在Reducer阶段访问Mapper的计数器（在完成工作之前）(Accessing Mapper's counter in Reducer phase (before finishing t

在Reducer阶段访问Mapper的计数器（在完成工作之前）(Accessing Mapper's counter in Reducer phase (before finishing the job))

从标题来看非常明显，我的目标是在完成特定工作之前在缩减阶段使用Mapper的计数器。

我遇到了一些与这个问题高度相关的问题，但没有一个问题解决了我所有的问题。
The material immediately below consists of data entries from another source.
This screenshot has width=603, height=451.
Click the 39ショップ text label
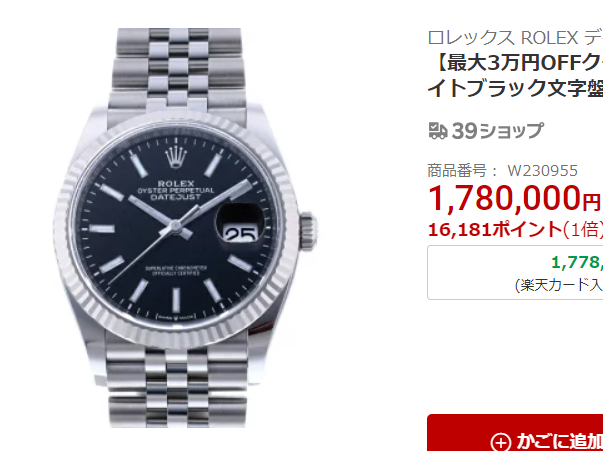(498, 131)
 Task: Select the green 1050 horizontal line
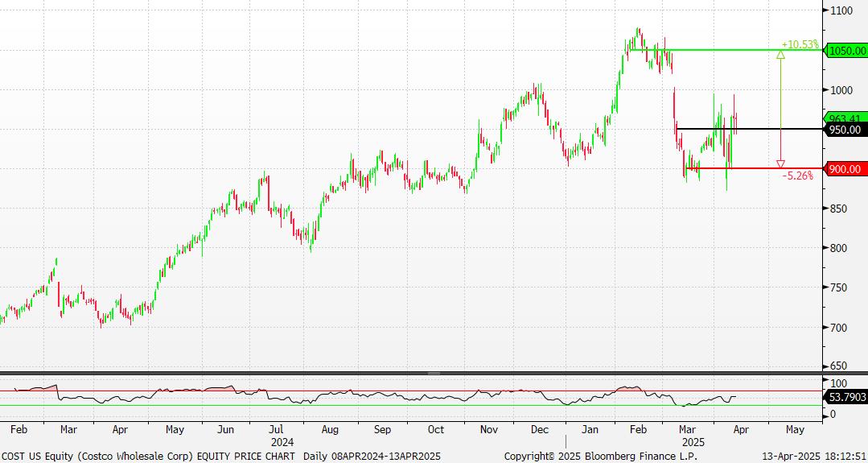pyautogui.click(x=726, y=51)
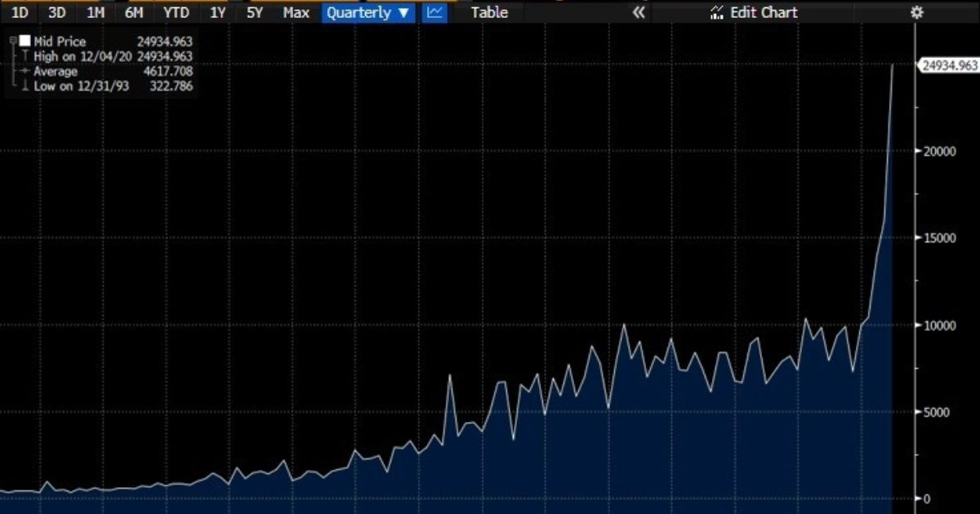Select the Max time range
The width and height of the screenshot is (980, 514).
(296, 12)
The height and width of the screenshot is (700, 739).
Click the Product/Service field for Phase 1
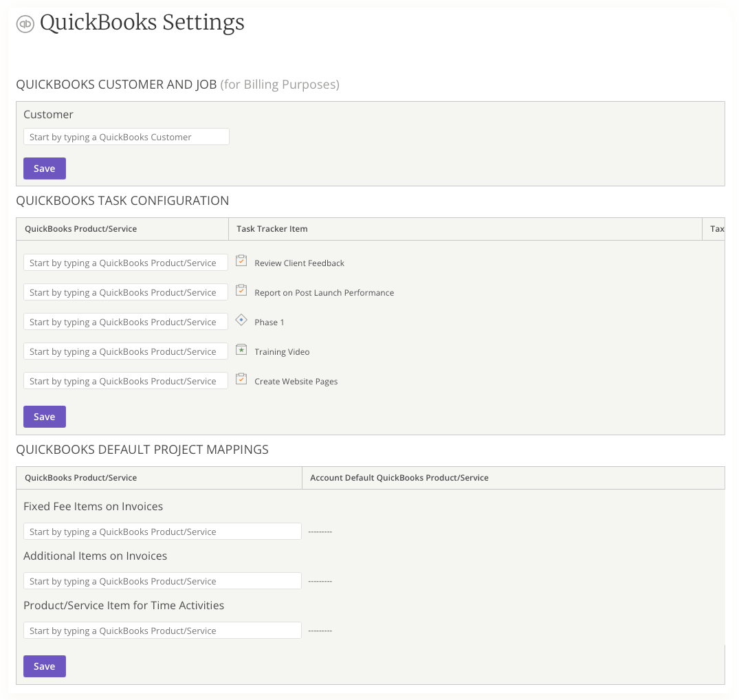[126, 321]
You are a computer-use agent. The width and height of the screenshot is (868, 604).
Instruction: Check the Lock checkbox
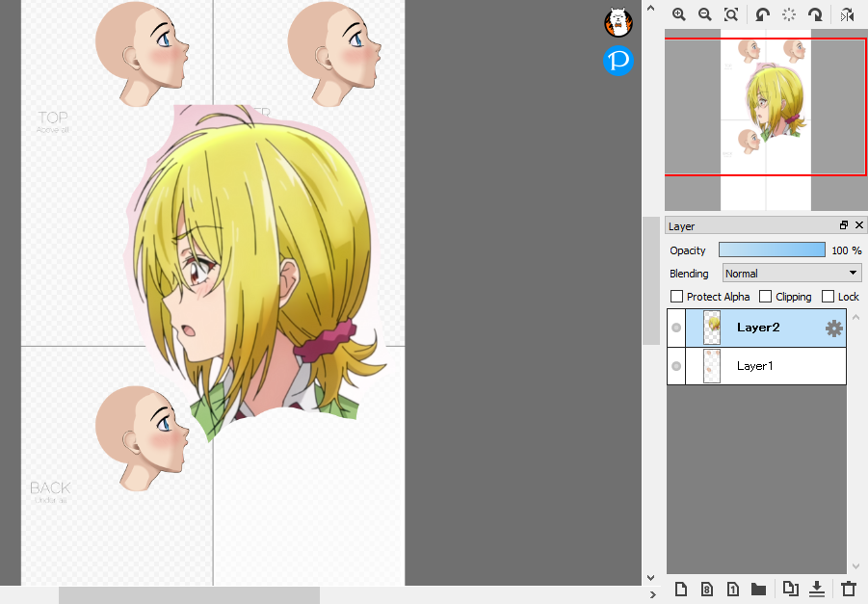click(x=828, y=297)
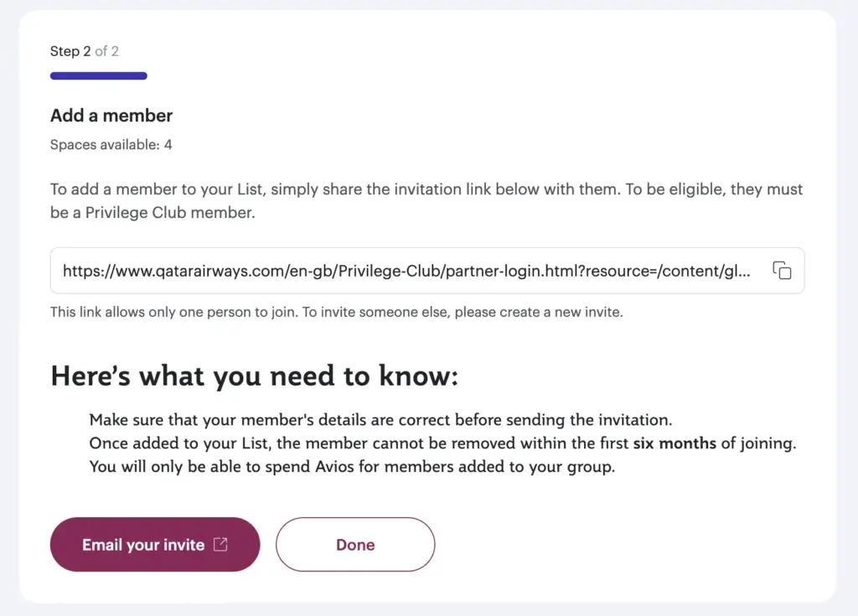Click the 'of 2' step count text
Viewport: 858px width, 616px height.
pos(106,51)
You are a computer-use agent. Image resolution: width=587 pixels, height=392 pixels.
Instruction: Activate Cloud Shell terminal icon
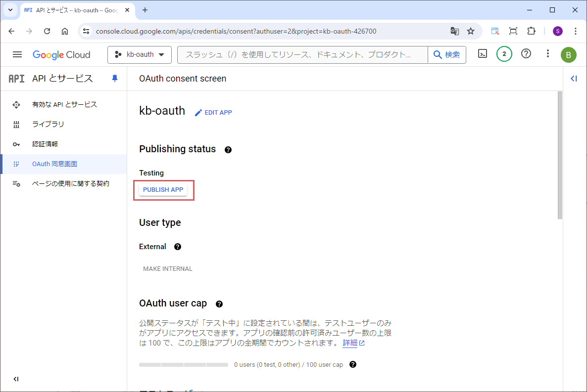483,54
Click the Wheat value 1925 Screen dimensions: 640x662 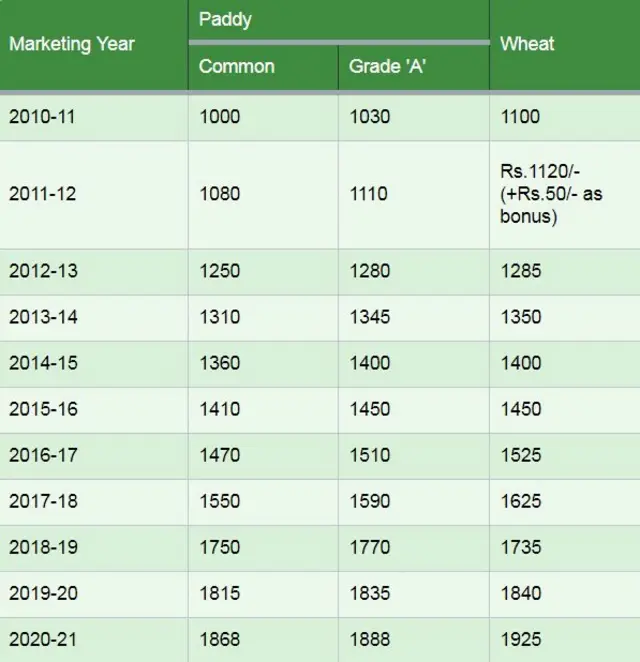pos(520,639)
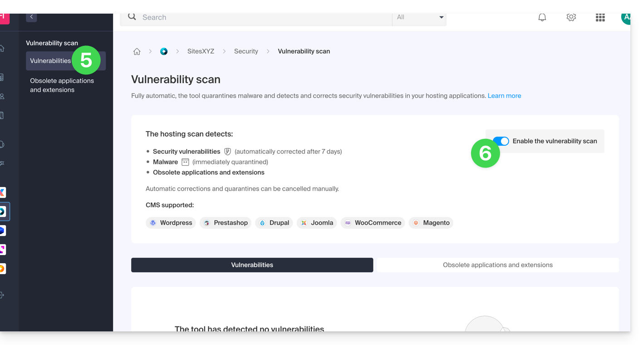Open settings via the gear icon
The width and height of the screenshot is (644, 345).
(x=571, y=17)
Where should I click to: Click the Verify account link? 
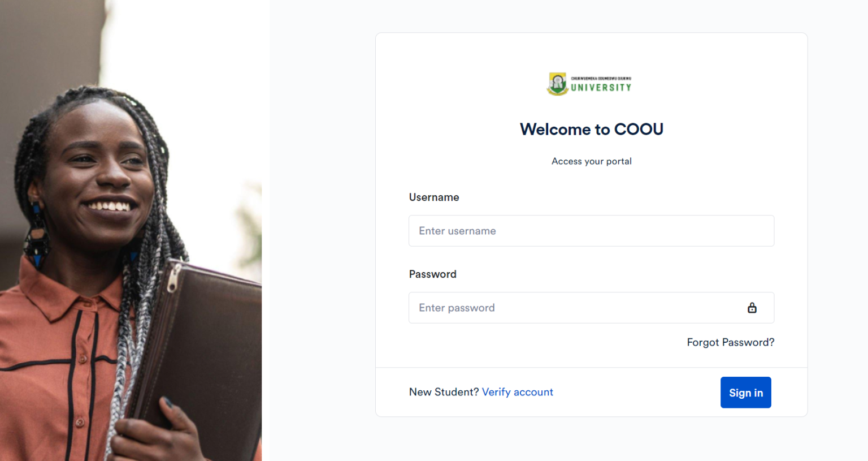point(518,392)
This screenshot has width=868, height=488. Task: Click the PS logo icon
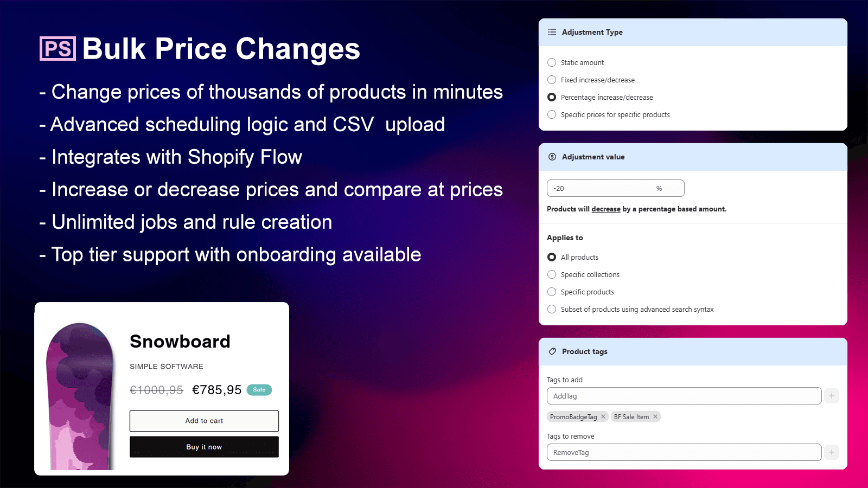click(57, 49)
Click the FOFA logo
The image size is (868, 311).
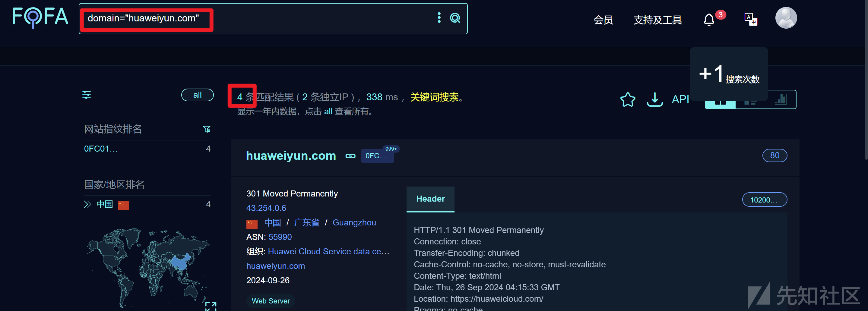pos(40,18)
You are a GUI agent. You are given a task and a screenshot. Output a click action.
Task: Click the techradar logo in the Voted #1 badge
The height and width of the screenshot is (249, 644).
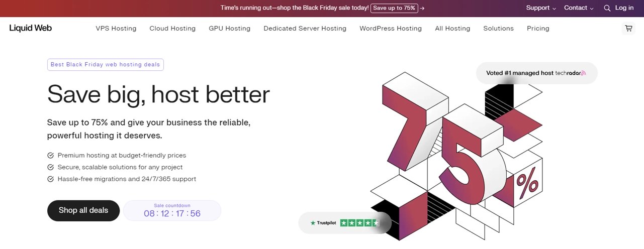(x=571, y=73)
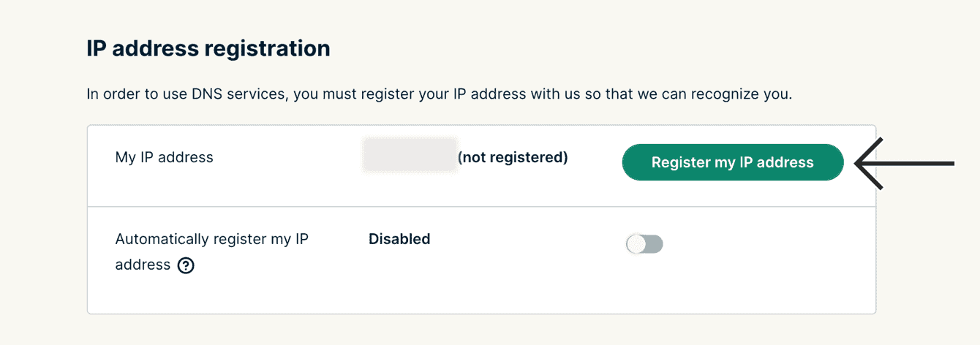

（从减速器访问映射器的计数器， Hadoop，MapReduce自定义Java计数器在线程“main”中的异常java.lang.IllegalStateException：状态为DEFINE而不是RUNNING等的作业）

@Override public void setup(Context context) throws IOException, InterruptedException{ Configuration conf = context.getConfiguration(); Cluster cluster = new Cluster(conf); Job currentJob = cluster.getJob(context.getJobID()); mapperCounter = currentJob.getCounters().findCounter(COUNTER_NAME).getValue(); }

我的问题是群集不包含任何作业历史记录。

我调用mapreduce作业的方式：

private void firstFrequents(String outpath) throws IOException, InterruptedException, ClassNotFoundException { Configuration conf = new Configuration(); Cluster cluster = new Cluster(conf); conf.setInt("minFreq", MIN_FREQUENCY); Job job = Job.getInstance(conf, "APR"); // Counters counters = job.getCounters(); job.setJobName("TotalTransactions"); job.setJarByClass(AssociationRules.class); job.setMapperClass(FirstFrequentsMapper.class); job.setReducerClass(CandidateReducer.class); job.setOutputKeyClass(Text.class); job.setOutputValueClass(IntWritable.class); FileInputFormat.addInputPath(job, new Path("input")); FileOutputFormat.setOutputPath(job, new Path(outpath)); job.waitForCompletion(true); }

制图员：

import java.io.IOException; import org.apache.hadoop.io.IntWritable; import org.apache.hadoop.io.Text; import org.apache.hadoop.mapreduce.Mapper; public class FirstFrequentsMapper extends Mapper<Object, Text, Text, IntWritable> { public enum Counters { TotalTransactions } private IntWritable one = new IntWritable(1); public void map(Object key, Text value, Context context) throws IOException, InterruptedException { String[] line = value.toString().split("\\\t+|,+"); int iter = 0; for (String string : line) { context.write(new Text(line[iter]), one); iter++; } context.getCounter(Counters.TotalTransactions).increment(1); } }

减速器

public class CandidateReducer extends Reducer<Text, IntWritable, Text, IntWritable>{ private int minFrequency; private long totalTransactions; @Override public void setup(Context context) throws IOException, InterruptedException{ Configuration conf = context.getConfiguration(); minFrequency = conf.getInt("minFreq", 1); Cluster cluster = new Cluster(conf); Job currentJob = cluster.getJob(context.getJobID()); totalTransactions = currentJob.getCounters().findCounter(FirstFrequentsMapper.Counters.TotalTransactions).getValue(); System.out.print(totalTransactions); } public void reduce(Text key, Iterable<IntWritable> values, Context context)throws IOException, InterruptedException { int counter = 0; for (IntWritable val : values) { counter+=val.get(); } /* Item frequency calculated*/ /* Write it to output if it is frequent */ if (counter>= minFrequency) { context.write(key,new IntWritable(counter)); } } }

As it is quite obvious from title, my aim is to use the Mapper's counter in the reduce phase, before finishing the particular job.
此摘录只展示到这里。